> [TASK PROMPT]: Go to the line holding "The height and width of the screenshot is (749, 1568)." in the entries below and write out exactly every line down to and including the line holding "This screenshot has width=600, height=1129.".

> [LISTED RECORDS]:
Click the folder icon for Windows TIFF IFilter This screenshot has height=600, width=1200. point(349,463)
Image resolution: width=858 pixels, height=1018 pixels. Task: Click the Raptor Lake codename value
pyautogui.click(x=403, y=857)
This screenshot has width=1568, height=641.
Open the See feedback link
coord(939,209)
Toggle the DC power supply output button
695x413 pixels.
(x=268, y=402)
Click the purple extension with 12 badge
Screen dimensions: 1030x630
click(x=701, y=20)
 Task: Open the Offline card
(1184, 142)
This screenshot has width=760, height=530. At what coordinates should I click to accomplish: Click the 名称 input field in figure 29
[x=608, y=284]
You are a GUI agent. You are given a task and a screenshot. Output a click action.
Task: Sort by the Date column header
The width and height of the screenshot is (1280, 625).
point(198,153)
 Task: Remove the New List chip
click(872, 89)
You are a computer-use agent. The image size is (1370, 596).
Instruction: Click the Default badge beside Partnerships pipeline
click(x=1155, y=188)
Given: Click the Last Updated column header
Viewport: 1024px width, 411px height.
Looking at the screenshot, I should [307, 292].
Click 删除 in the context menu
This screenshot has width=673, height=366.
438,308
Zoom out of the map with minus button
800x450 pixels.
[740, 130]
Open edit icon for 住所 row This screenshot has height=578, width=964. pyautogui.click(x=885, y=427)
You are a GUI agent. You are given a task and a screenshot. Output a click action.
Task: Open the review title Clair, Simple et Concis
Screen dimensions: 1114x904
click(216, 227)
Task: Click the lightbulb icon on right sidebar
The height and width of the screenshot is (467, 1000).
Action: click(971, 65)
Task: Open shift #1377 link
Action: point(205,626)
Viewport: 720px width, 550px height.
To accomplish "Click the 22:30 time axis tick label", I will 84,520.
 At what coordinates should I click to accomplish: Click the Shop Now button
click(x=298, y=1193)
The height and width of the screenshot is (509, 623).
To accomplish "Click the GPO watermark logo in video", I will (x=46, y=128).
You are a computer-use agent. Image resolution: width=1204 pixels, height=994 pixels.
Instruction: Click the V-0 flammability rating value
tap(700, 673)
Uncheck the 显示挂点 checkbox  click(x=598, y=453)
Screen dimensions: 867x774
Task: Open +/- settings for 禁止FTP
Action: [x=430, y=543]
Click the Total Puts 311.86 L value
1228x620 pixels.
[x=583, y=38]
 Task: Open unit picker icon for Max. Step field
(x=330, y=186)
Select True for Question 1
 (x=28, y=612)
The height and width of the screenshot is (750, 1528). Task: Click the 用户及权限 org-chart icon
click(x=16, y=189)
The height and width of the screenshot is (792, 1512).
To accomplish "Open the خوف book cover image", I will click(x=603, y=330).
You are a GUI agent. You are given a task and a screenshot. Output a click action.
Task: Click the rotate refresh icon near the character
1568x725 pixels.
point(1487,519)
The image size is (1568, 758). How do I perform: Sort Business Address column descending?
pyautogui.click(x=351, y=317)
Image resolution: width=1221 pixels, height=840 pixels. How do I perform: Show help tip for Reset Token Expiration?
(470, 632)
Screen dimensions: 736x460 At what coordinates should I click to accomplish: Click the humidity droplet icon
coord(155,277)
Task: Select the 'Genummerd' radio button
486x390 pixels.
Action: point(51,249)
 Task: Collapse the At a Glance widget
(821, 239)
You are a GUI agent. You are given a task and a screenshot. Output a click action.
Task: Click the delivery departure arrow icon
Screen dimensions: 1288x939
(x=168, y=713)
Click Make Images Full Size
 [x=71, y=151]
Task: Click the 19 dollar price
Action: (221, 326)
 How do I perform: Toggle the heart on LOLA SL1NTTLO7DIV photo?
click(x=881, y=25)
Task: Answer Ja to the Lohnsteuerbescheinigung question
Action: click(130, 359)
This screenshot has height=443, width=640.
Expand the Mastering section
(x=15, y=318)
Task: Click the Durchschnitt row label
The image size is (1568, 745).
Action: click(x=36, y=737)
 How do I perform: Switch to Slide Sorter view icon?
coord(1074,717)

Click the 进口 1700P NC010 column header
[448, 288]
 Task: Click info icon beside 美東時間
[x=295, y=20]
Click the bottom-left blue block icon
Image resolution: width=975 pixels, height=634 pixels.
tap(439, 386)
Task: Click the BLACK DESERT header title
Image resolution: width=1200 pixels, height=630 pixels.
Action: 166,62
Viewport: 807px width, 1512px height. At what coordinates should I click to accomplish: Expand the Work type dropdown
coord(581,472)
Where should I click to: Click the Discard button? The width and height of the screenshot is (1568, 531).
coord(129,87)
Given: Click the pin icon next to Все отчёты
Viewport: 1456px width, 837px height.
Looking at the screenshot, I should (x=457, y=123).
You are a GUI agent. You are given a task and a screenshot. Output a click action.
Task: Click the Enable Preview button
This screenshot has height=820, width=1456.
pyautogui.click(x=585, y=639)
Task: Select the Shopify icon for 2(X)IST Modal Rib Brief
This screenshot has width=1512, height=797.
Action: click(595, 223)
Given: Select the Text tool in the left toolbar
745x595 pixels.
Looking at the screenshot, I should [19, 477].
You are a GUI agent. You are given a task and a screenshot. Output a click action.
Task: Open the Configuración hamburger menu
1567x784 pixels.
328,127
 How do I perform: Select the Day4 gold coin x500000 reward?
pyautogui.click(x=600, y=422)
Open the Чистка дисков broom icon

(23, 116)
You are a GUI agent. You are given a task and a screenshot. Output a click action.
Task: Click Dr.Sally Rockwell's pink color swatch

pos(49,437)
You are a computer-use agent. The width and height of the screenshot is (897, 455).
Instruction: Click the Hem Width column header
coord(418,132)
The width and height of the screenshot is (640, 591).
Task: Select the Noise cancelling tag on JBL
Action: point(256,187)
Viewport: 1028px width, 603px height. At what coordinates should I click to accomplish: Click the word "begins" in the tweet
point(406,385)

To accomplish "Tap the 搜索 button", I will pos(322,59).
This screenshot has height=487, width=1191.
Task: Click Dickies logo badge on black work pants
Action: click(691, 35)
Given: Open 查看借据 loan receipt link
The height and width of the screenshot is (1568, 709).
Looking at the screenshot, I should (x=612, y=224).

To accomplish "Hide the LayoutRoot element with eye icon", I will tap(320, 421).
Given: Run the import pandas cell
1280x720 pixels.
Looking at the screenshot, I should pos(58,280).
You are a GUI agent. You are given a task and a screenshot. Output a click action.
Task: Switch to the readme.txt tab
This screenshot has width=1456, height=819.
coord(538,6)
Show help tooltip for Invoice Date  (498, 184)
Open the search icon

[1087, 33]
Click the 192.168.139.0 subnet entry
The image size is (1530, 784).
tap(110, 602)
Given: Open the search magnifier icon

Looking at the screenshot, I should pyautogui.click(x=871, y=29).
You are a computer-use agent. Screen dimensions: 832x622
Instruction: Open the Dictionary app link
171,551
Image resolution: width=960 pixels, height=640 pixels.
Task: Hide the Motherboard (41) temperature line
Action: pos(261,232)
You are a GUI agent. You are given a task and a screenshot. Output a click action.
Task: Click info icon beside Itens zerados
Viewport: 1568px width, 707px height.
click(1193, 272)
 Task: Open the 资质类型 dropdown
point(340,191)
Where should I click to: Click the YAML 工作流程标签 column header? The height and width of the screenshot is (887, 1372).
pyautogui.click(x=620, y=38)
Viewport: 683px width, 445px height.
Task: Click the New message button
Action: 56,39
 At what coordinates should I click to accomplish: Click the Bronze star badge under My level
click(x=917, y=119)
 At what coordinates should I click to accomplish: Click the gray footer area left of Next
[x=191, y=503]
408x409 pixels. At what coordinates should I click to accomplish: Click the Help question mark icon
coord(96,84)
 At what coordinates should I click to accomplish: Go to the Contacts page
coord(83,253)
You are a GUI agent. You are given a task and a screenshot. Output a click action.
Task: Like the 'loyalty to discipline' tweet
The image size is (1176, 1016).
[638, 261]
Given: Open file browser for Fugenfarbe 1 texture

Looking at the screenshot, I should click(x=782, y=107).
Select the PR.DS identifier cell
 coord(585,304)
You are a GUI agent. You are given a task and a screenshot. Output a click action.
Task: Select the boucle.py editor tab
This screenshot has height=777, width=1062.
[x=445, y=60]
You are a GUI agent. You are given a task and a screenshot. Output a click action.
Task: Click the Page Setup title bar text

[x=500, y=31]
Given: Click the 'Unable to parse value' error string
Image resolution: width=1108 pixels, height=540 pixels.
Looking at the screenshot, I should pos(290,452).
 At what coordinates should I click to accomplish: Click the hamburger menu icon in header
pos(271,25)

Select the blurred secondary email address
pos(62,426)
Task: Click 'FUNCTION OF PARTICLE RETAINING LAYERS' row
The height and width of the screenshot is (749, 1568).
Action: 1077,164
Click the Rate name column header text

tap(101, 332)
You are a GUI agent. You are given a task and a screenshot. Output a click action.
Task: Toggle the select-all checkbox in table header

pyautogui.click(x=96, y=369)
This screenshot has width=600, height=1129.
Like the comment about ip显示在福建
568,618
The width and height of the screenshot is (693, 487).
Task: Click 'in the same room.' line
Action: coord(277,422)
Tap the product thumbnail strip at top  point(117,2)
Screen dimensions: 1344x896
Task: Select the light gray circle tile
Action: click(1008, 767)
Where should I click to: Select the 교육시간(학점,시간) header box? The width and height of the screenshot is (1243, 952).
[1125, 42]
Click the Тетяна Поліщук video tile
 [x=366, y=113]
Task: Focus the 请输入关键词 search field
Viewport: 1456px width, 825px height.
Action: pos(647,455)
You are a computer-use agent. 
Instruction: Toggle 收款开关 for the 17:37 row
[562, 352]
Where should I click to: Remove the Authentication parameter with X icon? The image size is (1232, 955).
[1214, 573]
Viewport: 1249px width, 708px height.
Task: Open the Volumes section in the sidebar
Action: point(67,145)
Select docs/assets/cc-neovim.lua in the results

> [SOLUTION BELOW]:
The height and width of the screenshot is (749, 1568).
Action: 1077,164
Click the Rate name column header text

tap(101, 332)
You are a GUI agent. You are given a task and a screenshot. Output a click action.
Task: Toggle the select-all checkbox in table header

pyautogui.click(x=96, y=369)
This screenshot has width=600, height=1129.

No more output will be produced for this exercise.